Repenser notre fiscalité? L'idée vaut bien une réflexion

Le système fiscal suisse aurait besoin d'un toilettage en profondeur, d'une "mise à jour" digne de ce que fut le web 2.0 dans le monde du numérique. Une évolution vers plus de simplicité. Une meilleure adéquation avec les besoins de la société du 21e siècle. Dans une récente interview au "Temps", le professeur et avocat genevois spécialiste en droit fiscal Xavier Oberson conseillait, à juste titre, de repenser le tout, de fond en comble. Car l'évolution actuelle est telle, dit-il, que l'on court le risque de se retrouver avec "un système fiscal médiéval". Ce qui serait néfaste à la compétitivité de la Suisse.

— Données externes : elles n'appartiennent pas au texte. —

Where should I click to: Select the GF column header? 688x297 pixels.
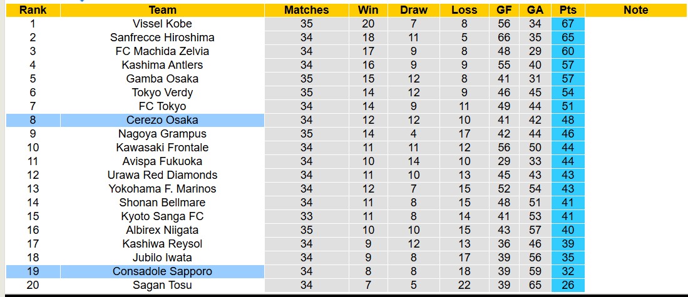point(504,10)
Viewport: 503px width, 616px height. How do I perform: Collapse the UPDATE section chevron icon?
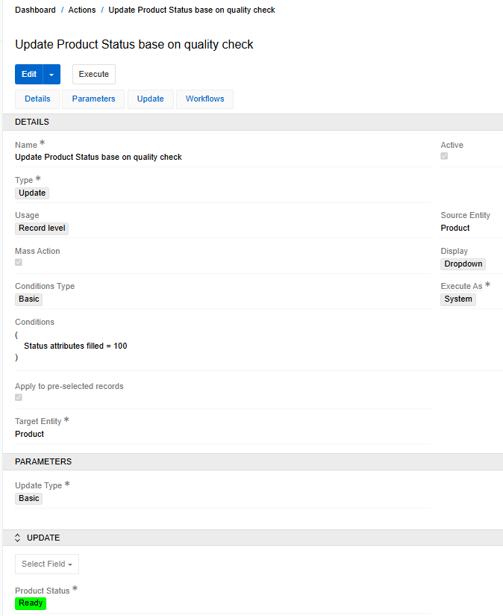click(18, 538)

Pure inquiétude d'expert? Certainement pas. Le système est aujourd'hui si compliqué que presque plus personne ne s'y retrouve. Impôts communaux, cantonaux, fédéraux, péréquation, TVA, taxes, impôt anticipé, droit de timbre… Qui maîtrise encore la totalité de cet univers? Qui a une vision d'ensemble? Comment sont canalisés les flux de l'argent public, de la Confédération aux cantons et communes, et vice-versa? Quelles sont les taxes affectées, celles qui ne le sont pas du tout et celles qui le sont partiellement? 

Une mise à plat de l'ensemble permettrait de réexaminer la délégation des tâches – toujours plus nombreuses – vers les échelons inférieurs: de la Confédération aux cantons, et des cantons aux communes. Elle permettrait de déterminer plus précisément les parts respectives des impôts directs et indirects dans l'ensemble des revenus. Elle permettrait de remettre en cause des prélèvements qui datent d'une autre ère (droits de timbre, par exemple) et de nous interroger sur la nécessité de maintenir un impôt anticipé de 35% sur les revenus de l'épargne.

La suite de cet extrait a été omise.